Thursday, January 10, 2008

Something that Works

Chocolate Cake Mix...Spice cake would work well, too. A can of plain pumpkin. Join these two together. Divide into muffin tins, or bake in a cake pan. I used my new silicone muffin pan that turns out perfect muffins every time.

You can't taste the pumpkin, they are moist and delicious and MUCH lower in fat and calories than the regular way to do a cake mix. I used a Pillsbury Reduced Sugar cake mix. Chocolate of course.

Three points if you are doing weight watchers.

Egg free if you care about lenten cooking.

Extra nutrients from the pumpkin if you care about sneaking veggies into picky kids by hook or by crook.
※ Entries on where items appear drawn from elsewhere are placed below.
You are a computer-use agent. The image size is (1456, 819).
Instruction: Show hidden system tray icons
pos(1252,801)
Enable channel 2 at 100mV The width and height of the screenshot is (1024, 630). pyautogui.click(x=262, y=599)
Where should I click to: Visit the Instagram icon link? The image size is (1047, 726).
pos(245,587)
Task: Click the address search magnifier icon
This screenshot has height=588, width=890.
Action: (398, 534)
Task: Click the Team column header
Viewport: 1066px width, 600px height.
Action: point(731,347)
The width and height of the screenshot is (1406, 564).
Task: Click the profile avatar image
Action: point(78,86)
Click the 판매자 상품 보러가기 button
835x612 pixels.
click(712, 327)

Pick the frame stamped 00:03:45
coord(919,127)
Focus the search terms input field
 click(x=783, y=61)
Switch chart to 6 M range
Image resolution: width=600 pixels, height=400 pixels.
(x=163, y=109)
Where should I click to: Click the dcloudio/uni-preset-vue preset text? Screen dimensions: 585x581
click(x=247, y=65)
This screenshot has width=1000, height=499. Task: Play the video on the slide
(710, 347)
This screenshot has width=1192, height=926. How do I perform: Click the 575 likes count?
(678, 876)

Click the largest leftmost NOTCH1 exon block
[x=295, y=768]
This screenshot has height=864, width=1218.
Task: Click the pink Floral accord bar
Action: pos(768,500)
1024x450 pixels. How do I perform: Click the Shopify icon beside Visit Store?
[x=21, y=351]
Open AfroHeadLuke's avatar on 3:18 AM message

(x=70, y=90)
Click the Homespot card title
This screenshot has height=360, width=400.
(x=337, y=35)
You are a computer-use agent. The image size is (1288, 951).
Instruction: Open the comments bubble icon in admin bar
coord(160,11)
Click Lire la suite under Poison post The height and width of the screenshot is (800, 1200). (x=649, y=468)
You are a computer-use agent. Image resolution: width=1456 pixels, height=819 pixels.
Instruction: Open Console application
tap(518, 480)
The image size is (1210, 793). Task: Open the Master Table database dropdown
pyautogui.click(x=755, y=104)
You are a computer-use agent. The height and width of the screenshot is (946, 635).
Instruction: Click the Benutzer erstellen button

Now that I've successfully done it with a mix, my goal is to do it at home from scratch. How chocolaty can I make it and sneak extra nutrition in?..flax meal, pumpkin, some bean paste perhaps?...BWAHAHAHAHA!

6 comments:

gemma said...

Sounds great but you lost me on the bean paste.

Alana said...

Just a way to get some more lenten protein into my son's carb-lovin' dairy addicted self.

Anonymous said...

Actually, I (Tabitha) have a recipe (courtesy of Bette Hegman) for a very moist and yummy chocolate cake (which happens to be gluten-free and dairy-free) whose secret ingredient is cooked and pureed lentils! Ironically though, it is not lenten. I must say, I really like the idea of sneaking in the pumpkin puree and the flaxseed meal!

Tamara said...

Sounds yummy! I've heard of mixing it with applesauce before, too. So there's nothing else to add? Cook according to directions on the box? I want to try it!

Laura said...

What size can of pumpkin? I'm going to try this...probably tomorrow...

Alana said...

It's a 15 oz. can of plain pumpkin. I tried a corn bread mix with the pumpkin today. In the oven right now. I'll report back on the results when I have them. Had to add some water to make is moister.